## WRITTEN INSTRUCTION
Rename "keyword list" to "tag list" in the stretch from the line containing "Open the word Lezajskie in the keyword list" through the line containing "[x=1098, y=167]", and give back only those lines with nothing else changed.
┄┄┄┄┄┄
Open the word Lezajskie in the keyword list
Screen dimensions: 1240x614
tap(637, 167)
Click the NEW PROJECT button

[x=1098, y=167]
┄┄┄┄┄┄
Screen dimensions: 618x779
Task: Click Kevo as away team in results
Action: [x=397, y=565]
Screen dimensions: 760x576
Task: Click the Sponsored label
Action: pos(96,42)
┄┄┄┄┄┄
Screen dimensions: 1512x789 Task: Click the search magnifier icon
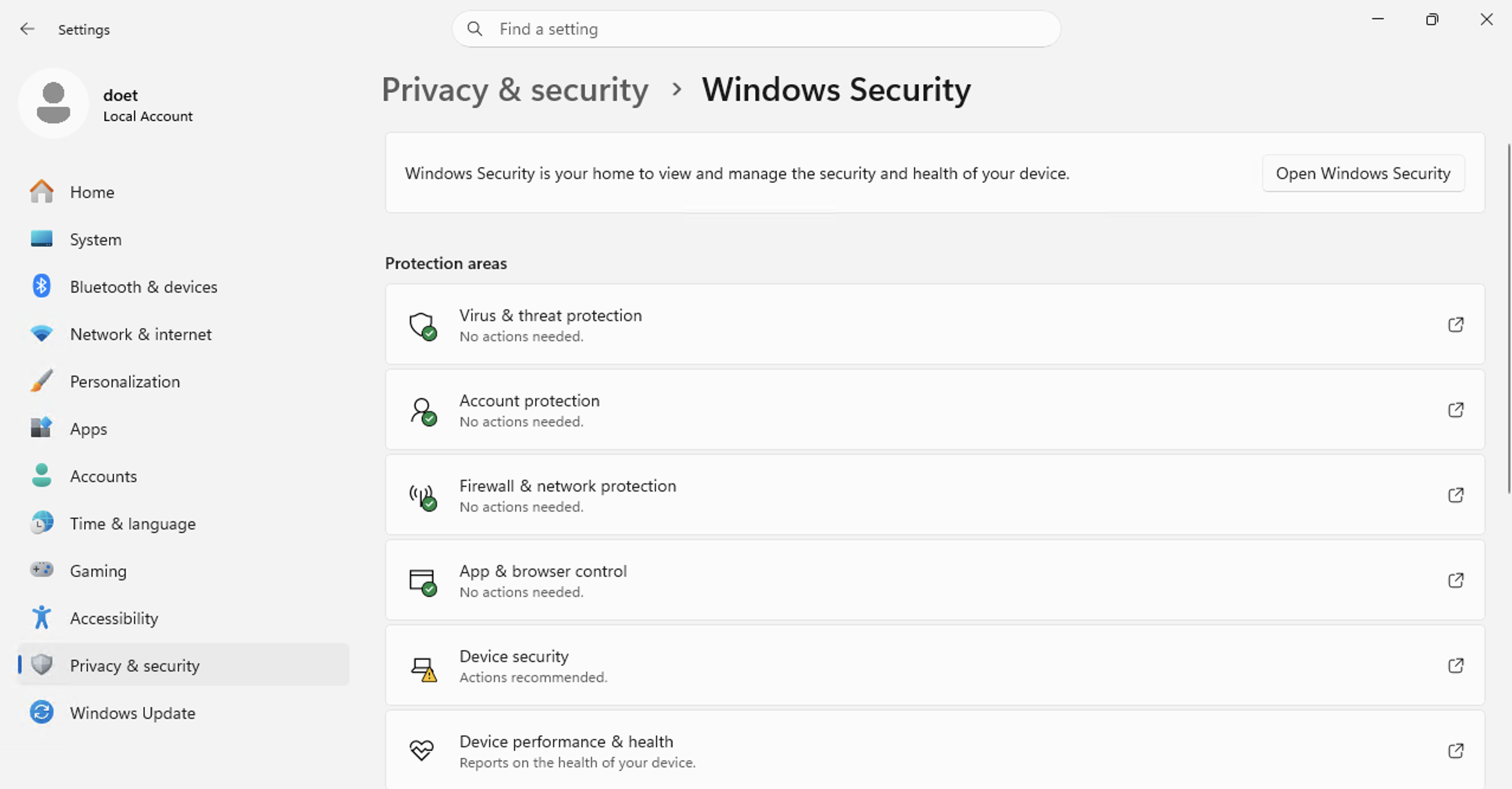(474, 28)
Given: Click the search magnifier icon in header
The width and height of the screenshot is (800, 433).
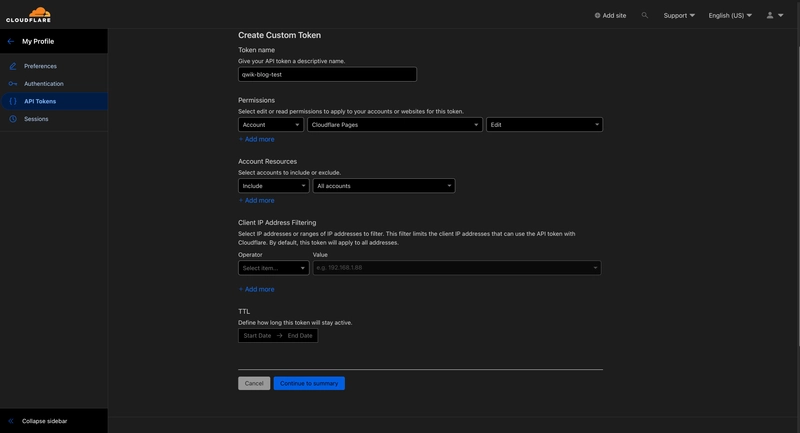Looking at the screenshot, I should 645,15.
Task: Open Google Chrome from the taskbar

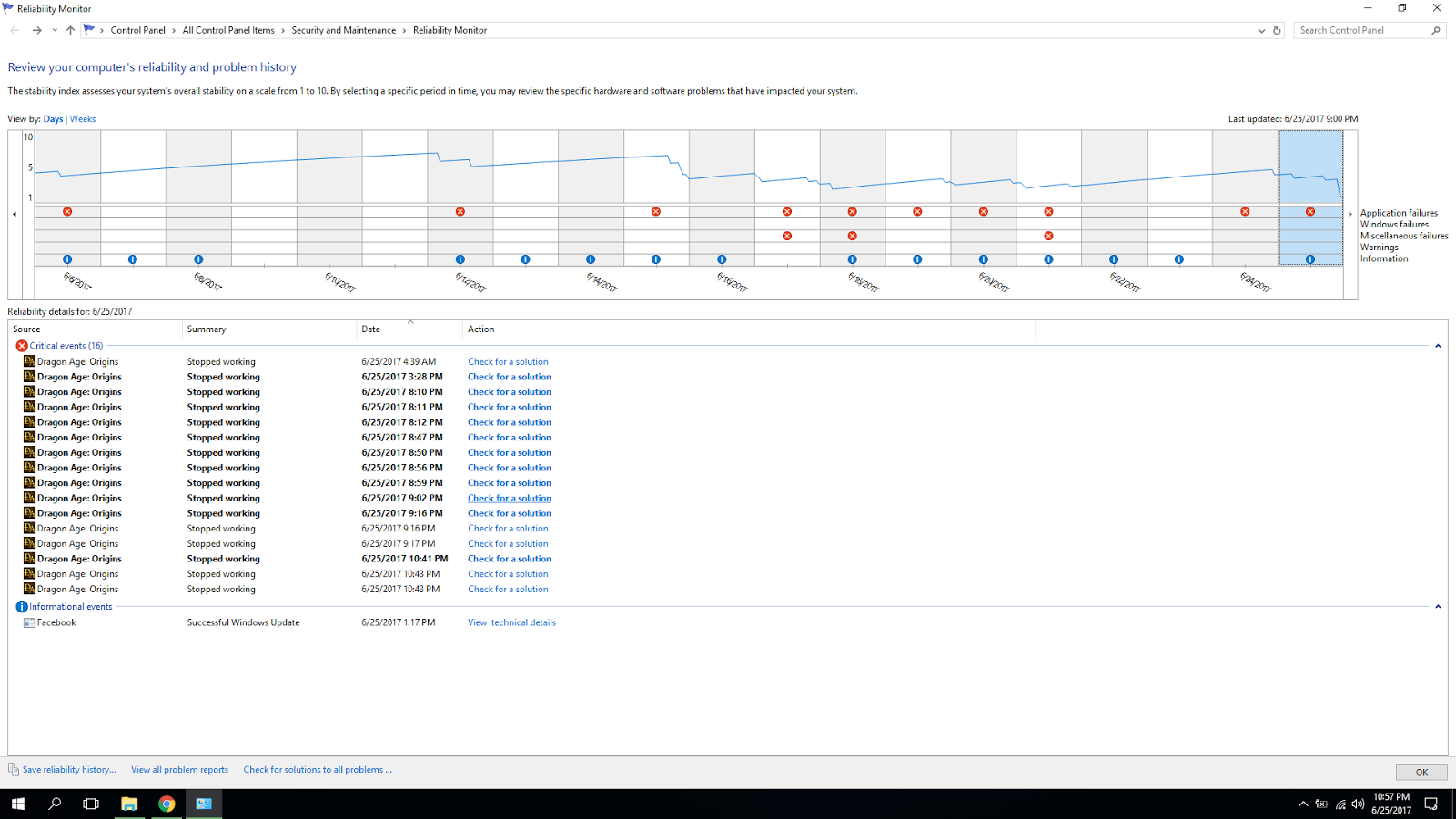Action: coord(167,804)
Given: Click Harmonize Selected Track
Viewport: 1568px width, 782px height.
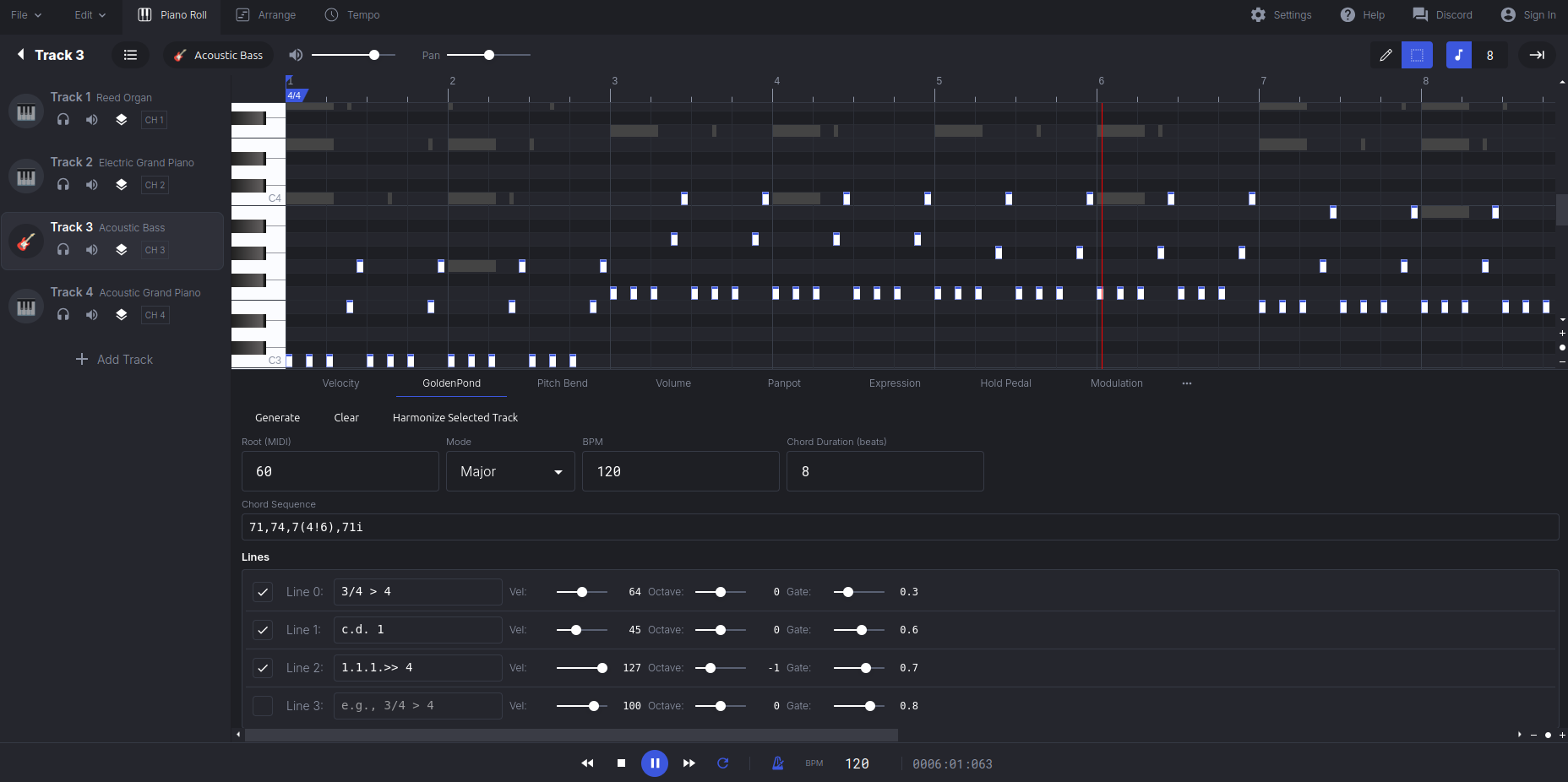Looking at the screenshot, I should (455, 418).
┄┄┄┄┄┄
## SOLUTION TO THIS PROBLEM
Open the word Lezajskie in the tag list
Screen dimensions: 1240x614
tap(637, 167)
Click the NEW PROJECT button

[x=1098, y=167]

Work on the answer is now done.